Konselpos.com || Kendari – Unit Pelayanan Perempuan dan Anak (PPA) Satuan Reserse Kriminal (Satreskrim) Polresta Kendari, membekuk seorang pria paruh baya berinisial, AN (53).
AN ditangkap atas dugaan pencabulan dan pemerkosaan terhadap anak tirinya berinisial, E (18) di Kabupaten Konawe Selatan (Konsel), Provinsi Sulawesi Tenggara (Sultra).
Satreskrim meringkus AN di tempat persembunyiannya, Rabu (20/5/2026) sekitar pukul 17.00 Wita.

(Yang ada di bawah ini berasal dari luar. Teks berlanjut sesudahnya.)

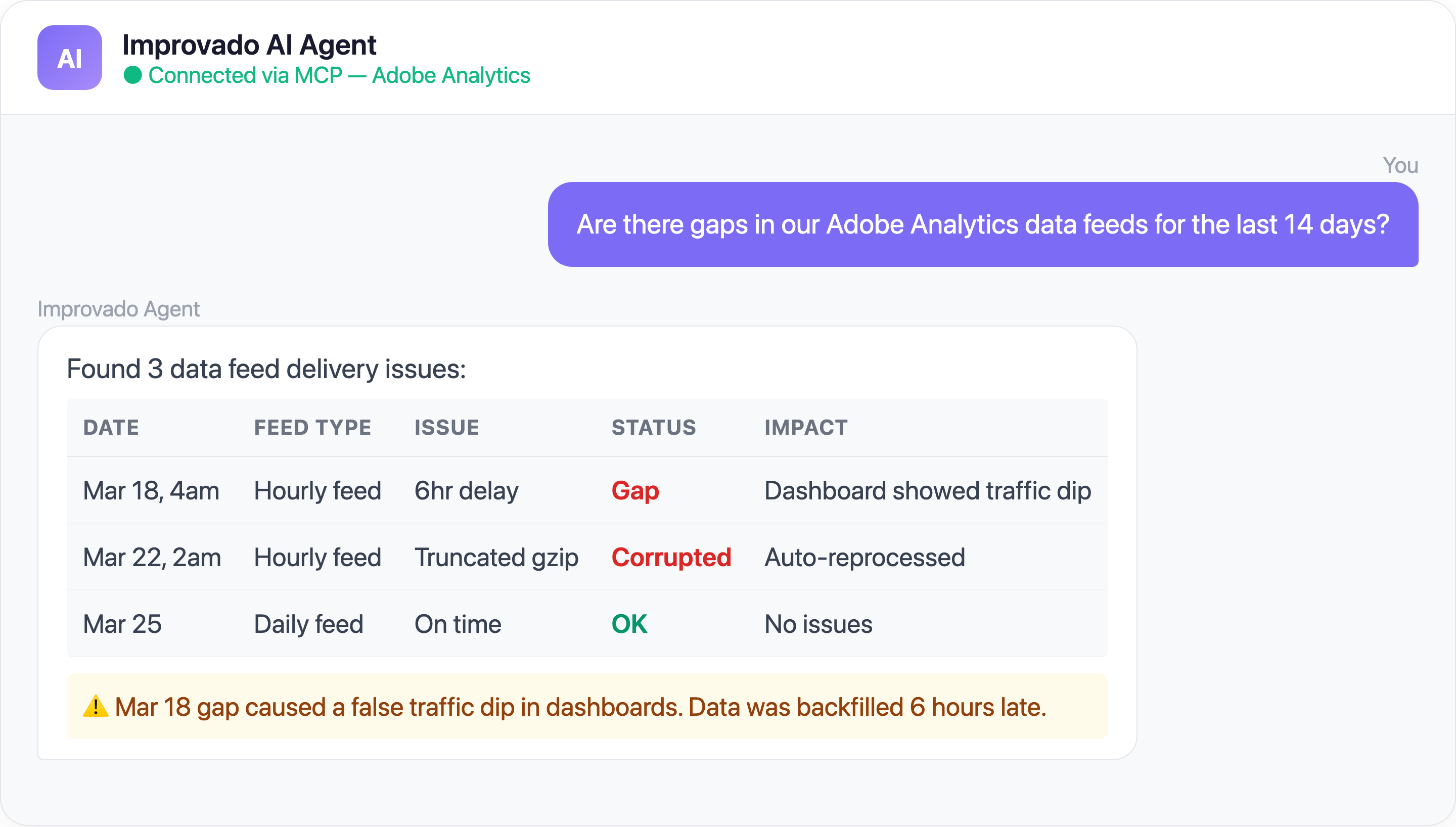The width and height of the screenshot is (1456, 827).
Task: Select the Improvado Agent sender label
Action: tap(119, 308)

Kasat Reskrim Polresta Kendari, AKP Welliwanto Malau, mengatakan penangkapan AN atas dugaan tindak pidana pencabulan disertai pemerkosaan terhadap anak tirinya.
Aksi bejat pelaku sudah berlangsung sangat lama, yakni sejak tahun 2021 silam.

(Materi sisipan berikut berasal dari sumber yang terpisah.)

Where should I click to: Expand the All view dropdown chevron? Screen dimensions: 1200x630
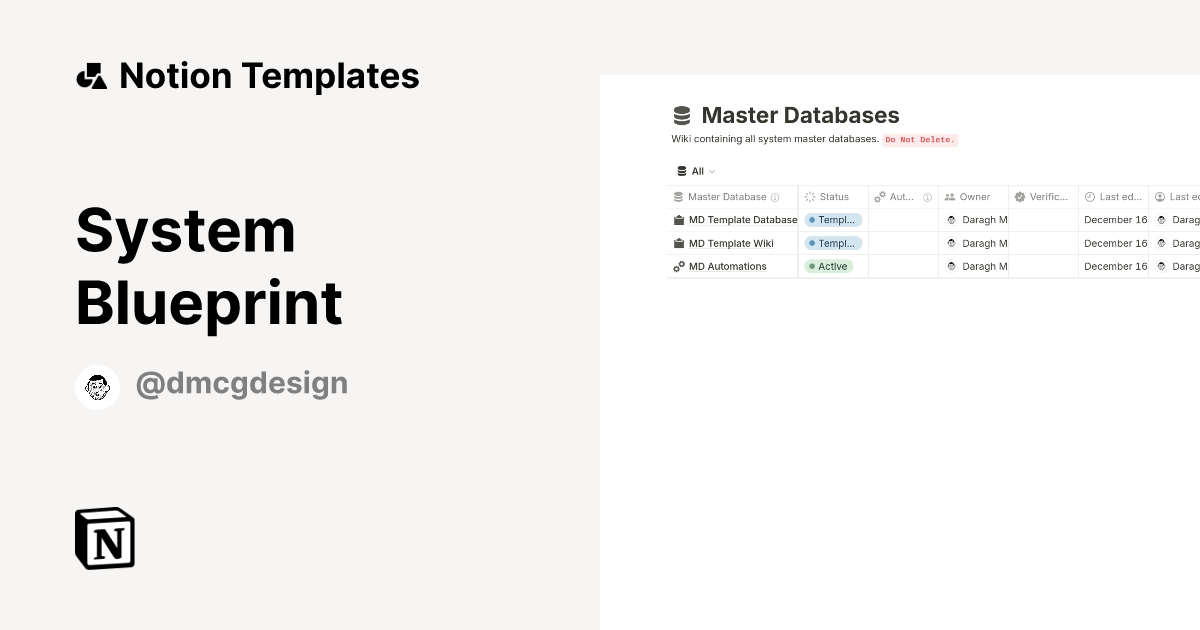point(712,172)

Saat pertama kali diperkosa oleh ayah tirinya, korban E masih di bawah umur dan baru menginjak usia 14 tahun.
Dalam melancarkan aksi bejatnya, AN selalu menggunakan intimidasi yang membuat korban tidak berdaya.

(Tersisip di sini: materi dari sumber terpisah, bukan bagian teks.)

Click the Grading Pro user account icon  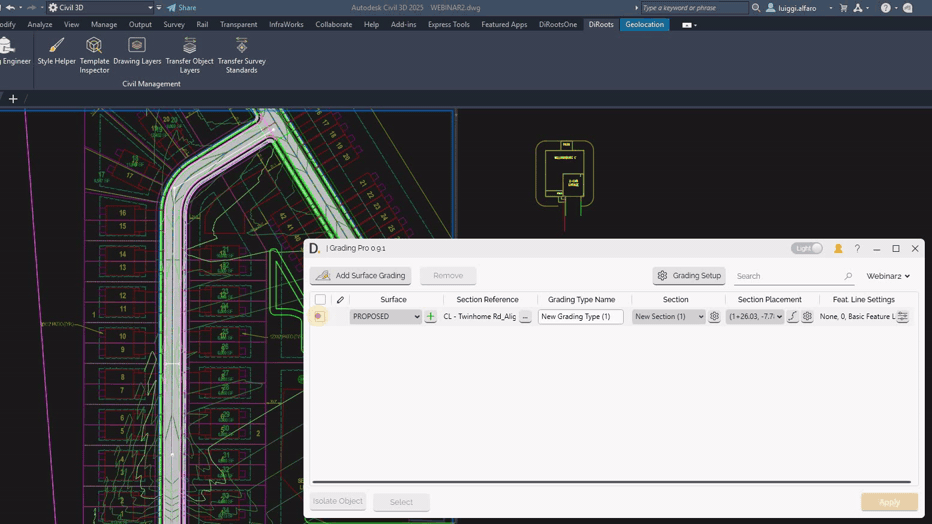click(838, 249)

AN mengancam akan membunuh korban dan ibu kandungnya jika menolak melayani nafsu setannya atau jika berani melapor.
"Pelaku melakukan pemerkosaan dengan mengancam korban," ujar AKP Welliwanto Malau, Kamis (21/5/2026).
"Apabila korban menolak berhubungan badan layaknya suami istri, pelaku mengancam akan membunuh korban beserta ibu kandungnya. Hal ini membuat korban merasa ketakutan," jelasnya.
Akibat intimidasi tersebut, tindakan asusila ini terjadi secara berlanjut selama bertahun-tahun hingga 2026.
Aksi terakhir pelaku dilakukan Senin, 23 Maret 2026 lalu, sekitar pukul 13.00 Wita, bertempat di kediaman mereka di Kecamatan Ranomeeto, Kabupaten Konsel.
Tidak tahan lagi dengan perlakuan bejat sang ayah tiri, kasus ini akhirnya terungkap setelah korban bercerita kepada keluarganya.
Keluarga korban yang diwakili oleh JU (34), seorang ibu rumah tangga langsung membuat laporan resmi ke Polresta Kendari.